Breaking 100K Entries is the Global IPv6 BGP Table

This year, 2020, around November I started to see the global IPv6 BGP Table is getting more than 100K entries. Although the number is going above and under 100K from time to time, starting from the end of November I can safely say it is breaking 100K entries right now.

This is an interesting milestone for IPv6. That means a massive majority of people are using IPv6 today. I want to note down this moment. And I want to share 3 of my own observations about the IPv6 BGP table.
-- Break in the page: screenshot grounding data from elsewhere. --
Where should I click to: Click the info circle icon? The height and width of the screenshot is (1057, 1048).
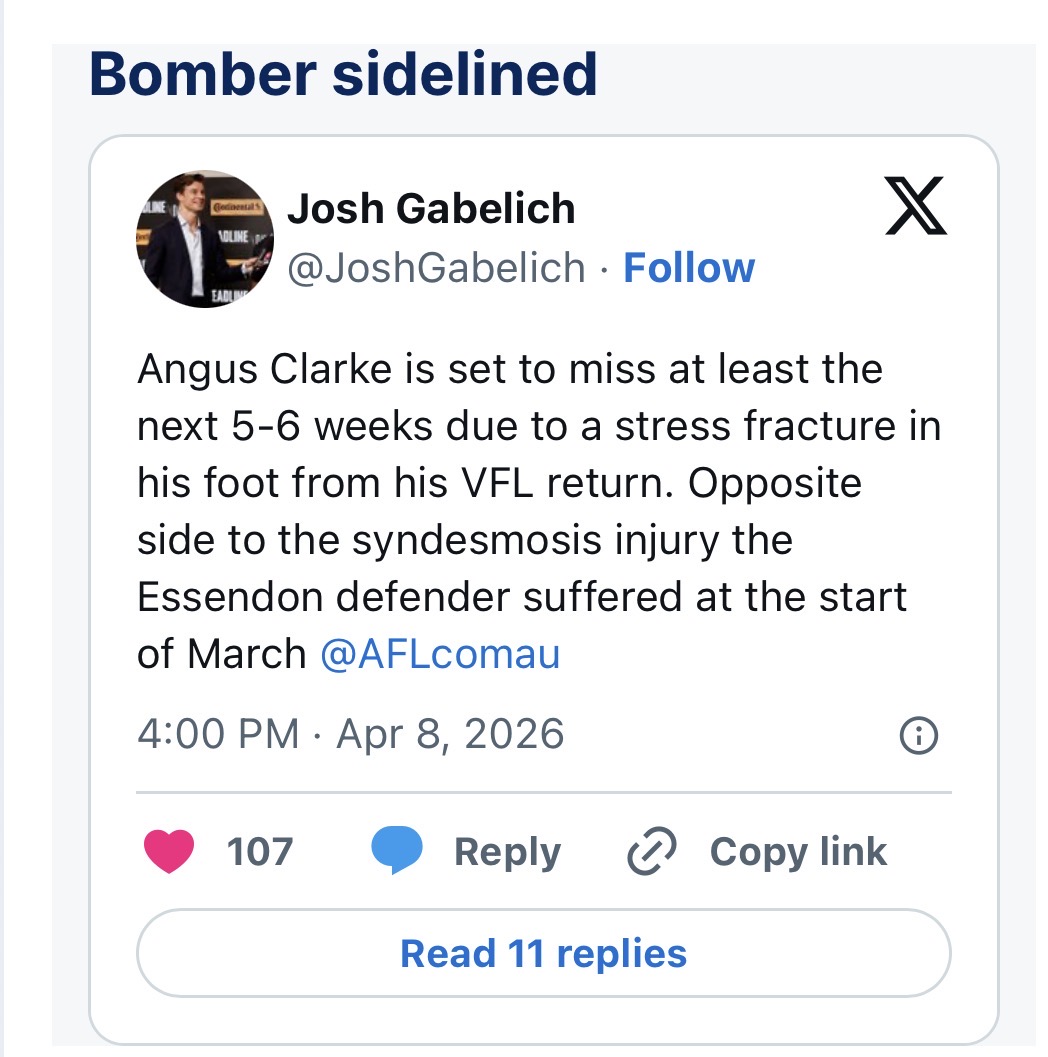point(918,737)
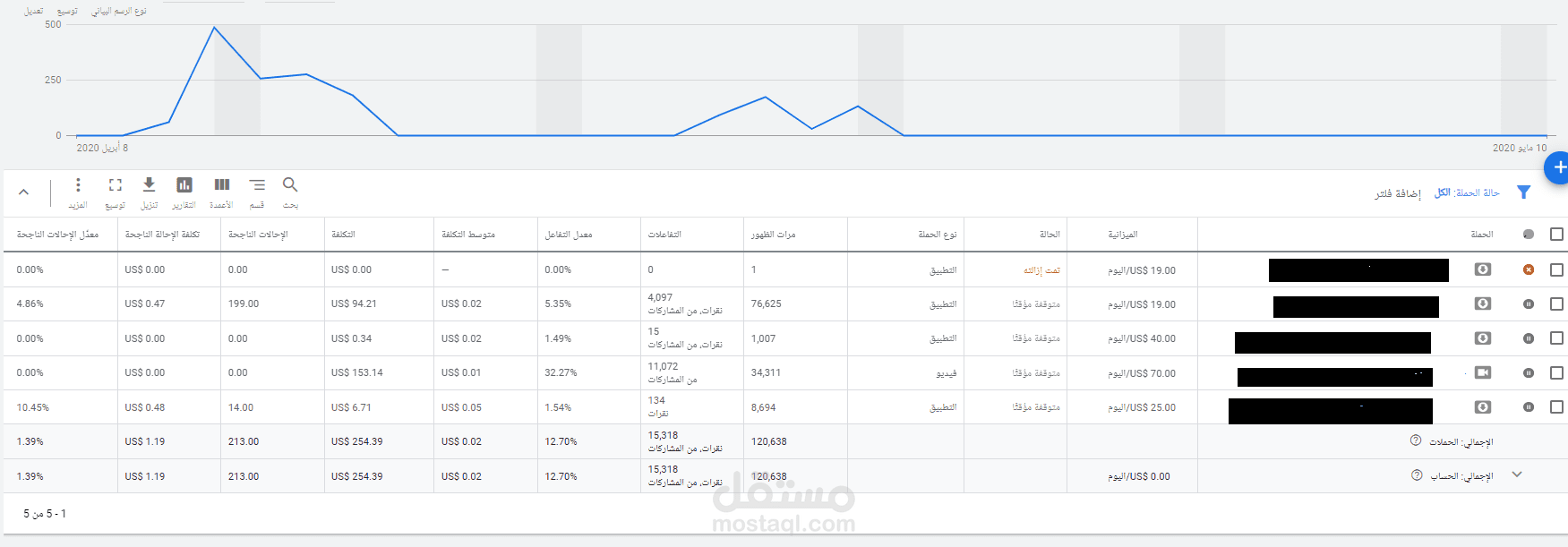Click the 'إضافة فلتر' add filter field
The image size is (1568, 547).
click(1398, 193)
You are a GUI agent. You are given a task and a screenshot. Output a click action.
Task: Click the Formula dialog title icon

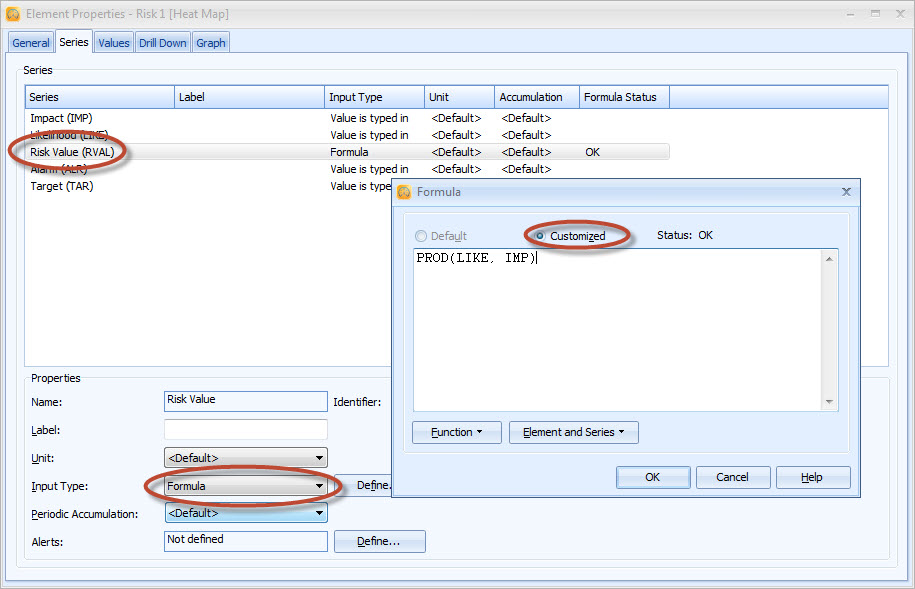point(404,192)
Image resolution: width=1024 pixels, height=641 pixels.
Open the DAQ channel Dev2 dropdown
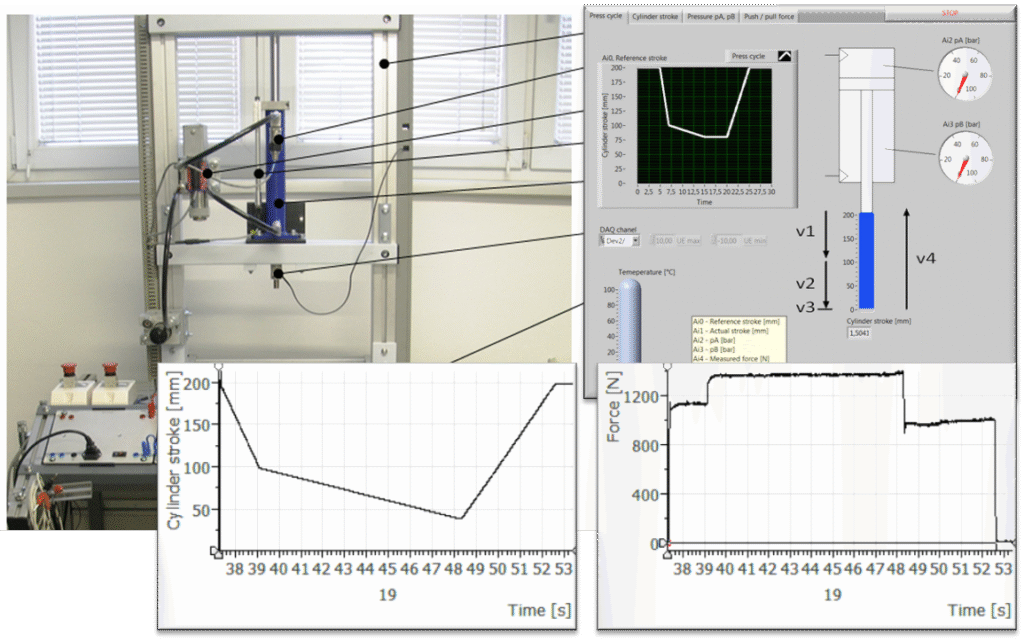pos(634,241)
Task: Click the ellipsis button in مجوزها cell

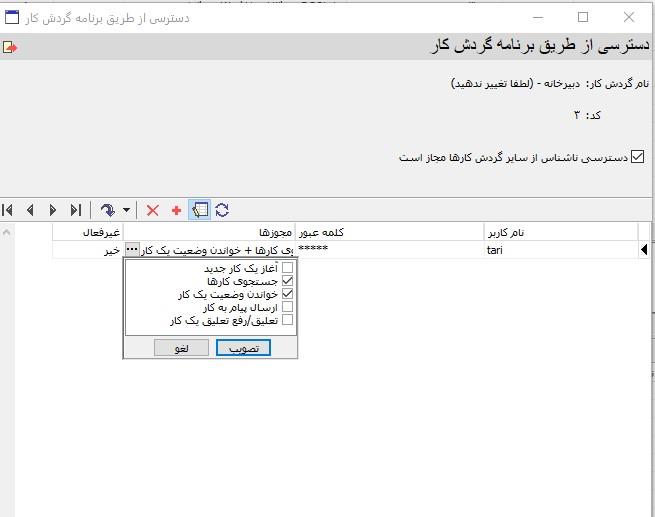Action: (x=130, y=250)
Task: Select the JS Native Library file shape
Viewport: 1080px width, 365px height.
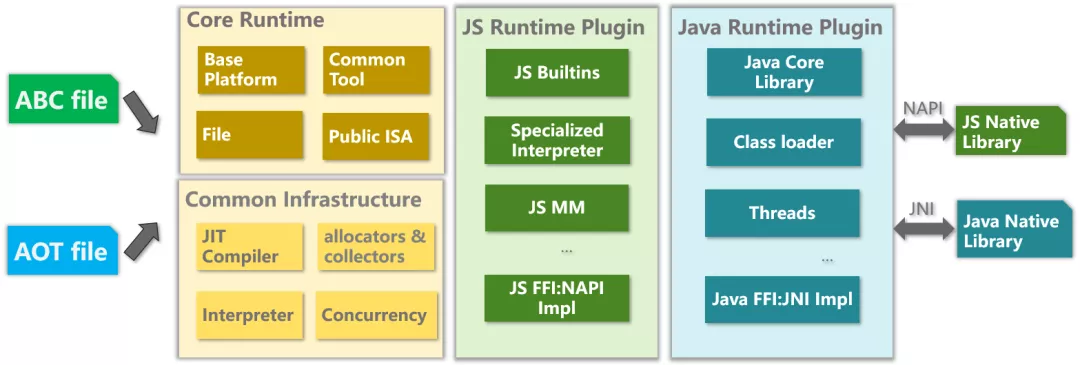Action: pyautogui.click(x=1011, y=131)
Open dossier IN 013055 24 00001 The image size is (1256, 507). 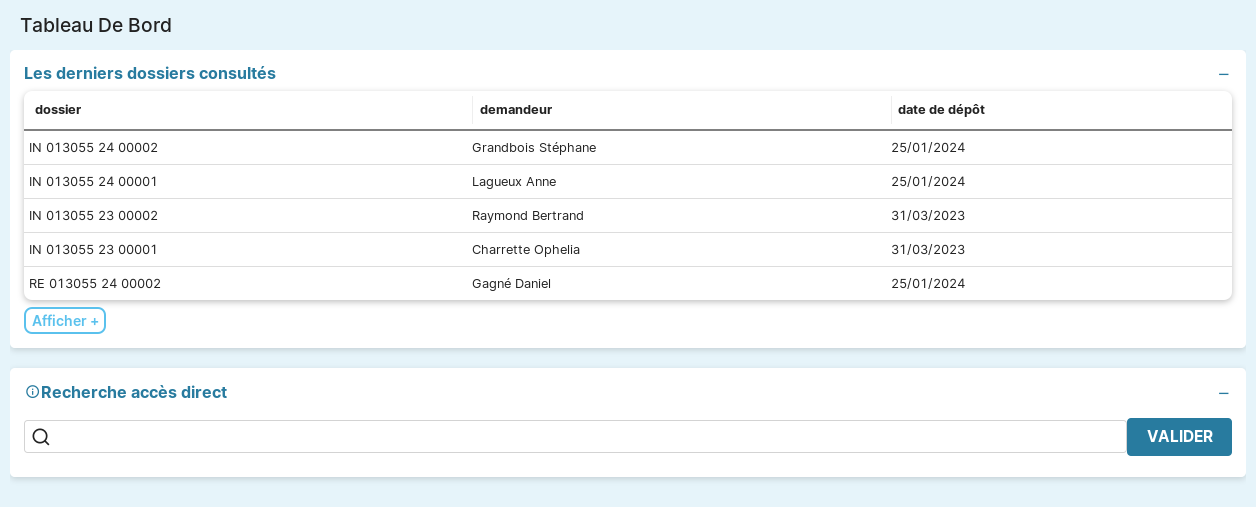(94, 182)
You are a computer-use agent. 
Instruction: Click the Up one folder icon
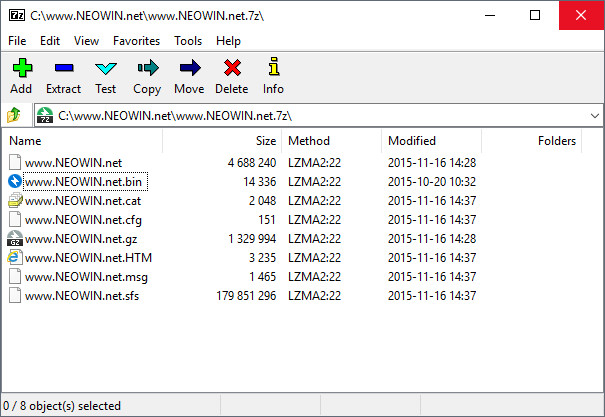click(15, 115)
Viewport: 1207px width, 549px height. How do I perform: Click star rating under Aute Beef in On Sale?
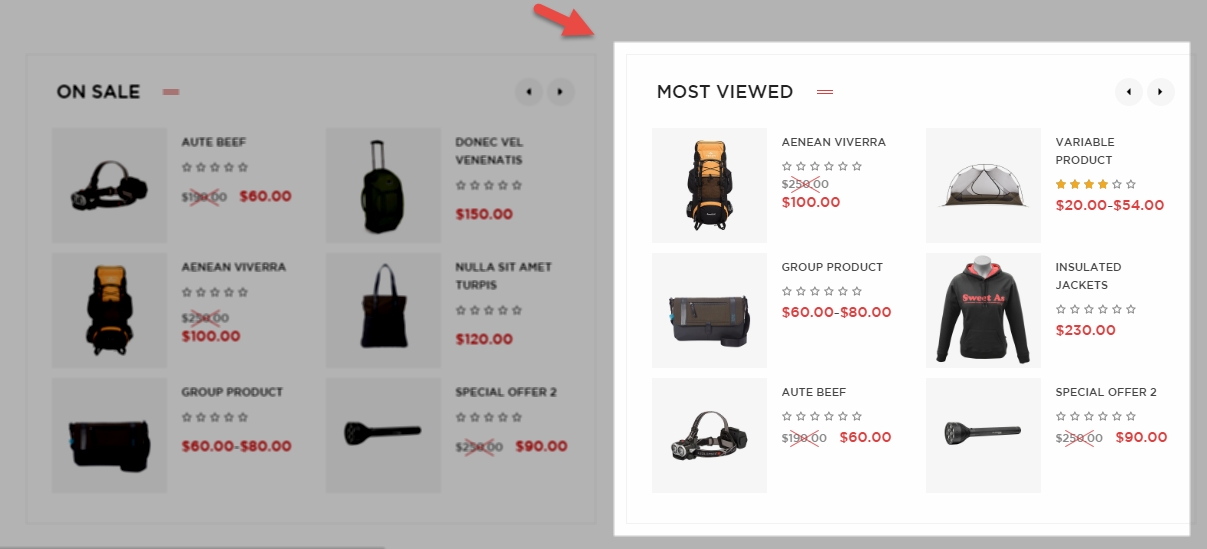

Source: https://twitter.com/bgp6_table/status/1330964625127583744/photo/1


Number of IPv6 BGP entries is going up and down

Internet is a collection of distributed, self-managed networks. No single authority can dictate how the BGP configuration should be done on all different networks. Each of the network administrators could choose when and how to add or remove BGP entries in different occasions.

It is natural for BGP table to grow and shrink from time to time.

For example, network administrators might decide to remove assigned but not used yet networks from BGP configurations. By this action, the number of BGP entries could go down.

Another example, to achieve load spreading, administrators might break their own IPv6 prefixes into smaller ones and advertise them to different BGP neighbors. By this action, the number of BGP entries could go up.

And of course, upon expanding networks with more prefixes, or dying companies returning prefixes to Internet Regional Registries, the BGP table would grow or shrink accordingly.

Configuration errors could also result in fluctuations of the total number of BGP entries.


Source: IPv6 CIDR Report for 30 Nov 20


Projection of 100K time is pretty accurate

I have read web pages by APNIC and RIPE projecting the total number of IPv6 BGP entries. They all projected the time of 100K is around the second half of year 2020. 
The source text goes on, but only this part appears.